# Görev Koşulları
#1 Makaleye göre aşağıdaki soruları yanıtlayın; her yanıtı sorunun harfiyle işaretleyin.
(a) Hollanda'nın yüzölçümü kaç km2'dir?
(b) Hollanda'nın nüfusu ne kadardır?
(c) Yazar Hollanda'da kimlere teşekkür ediyor?
#2 Aşağıdaki ifadeler makaleyle uyuşuyor mu? Her biri için evet ya da hayır deyin ve makaleden belirleyici sözleri aynen alıntılayın.
(a) Hollanda Kuzey Avrupa'da bulunur.
(b) Hollanda'nın nüfusu, yazarın ülkesinin nüfusunun dörtte birinden fazladır.
(c) Hollanda yüzölçümü bakımından yazarın ülkesinin onda birinden büyüktür.
#3 Makaledeki şu cümleyi İngilizceye çevirin: "Buna rağmen çok zengin, çok güçlü, çok vasıflı, çok ileri bir ülkedir."

# Makale
=-=-=

Cuma

 

Kuzey Avrupa’da yüzölçümü ve nüfus itibarıyla küçük; medeniyet, ilim, kültür, sanat, sanayi, ticaret itibarıyla büyük bir ülke vardır. Hollanda’nın yüzölçümü 41.526 km2, nüfusu 15 milyon 800 bindir. Ülke olarak bizim onda birimizden küçük, nüfus olarak dörtte birimizden azdır. Buna rağmen çok zengin, çok güçlü, çok vasıflı, çok ileri bir ülkedir.

Ben bir Müslüman Türkiyeli olarak, Hollanda devletine, hükümetine, halkına; orada yaşayan Müslüman kardeşlerime tanınan din hürriyeti ve verilen haklar konusunda teşekkür ediyorum. Bu teşekkürün gerekçesini aşağıda okuyacaksınız.

=-=-=

# Kaynak Alıntısı
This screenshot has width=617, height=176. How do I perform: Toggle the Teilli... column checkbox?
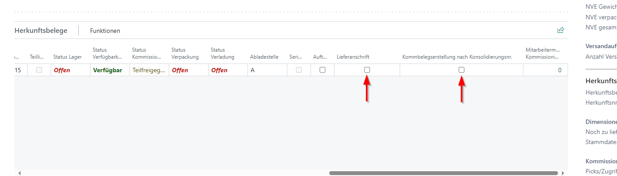(x=39, y=70)
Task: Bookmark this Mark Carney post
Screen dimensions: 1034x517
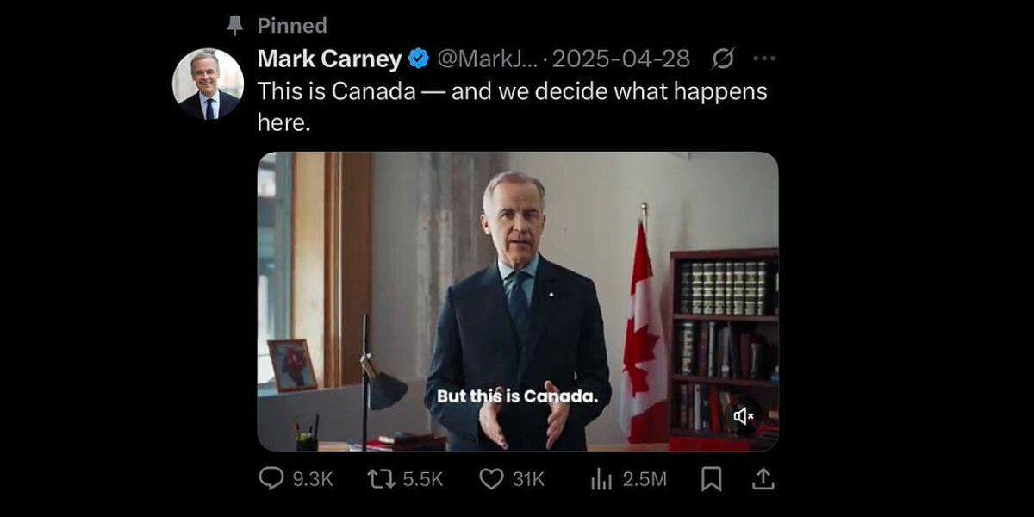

=-=-=

# Görevlerin Çözümleri
#1
(a) 41.526 km2
(b) 15 milyon 800 bin
(c) Hollanda devletine, hükümetine ve halkına

#2
(a) Evet: "Kuzey Avrupa’da yüzölçümü ve nüfus itibarıyla küçük"
(b) Hayır: "nüfus olarak dörtte birimizden azdır"
(c) Hayır: "Ülke olarak bizim onda birimizden küçük"

#3 Despite this, it is a very rich, very powerful, very skilled, very advanced country.